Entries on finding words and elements
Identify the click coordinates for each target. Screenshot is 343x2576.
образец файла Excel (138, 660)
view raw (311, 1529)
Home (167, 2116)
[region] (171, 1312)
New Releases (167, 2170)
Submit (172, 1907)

» Aim of the exercise
Write out every line of the entries above, changing no character.

» Correct answer
Identify the click coordinates for each target. Screenshot is 343x2576.
образец файла Excel (138, 660)
view raw (311, 1529)
Home (167, 2116)
[region] (171, 1312)
New Releases (167, 2170)
Submit (172, 1907)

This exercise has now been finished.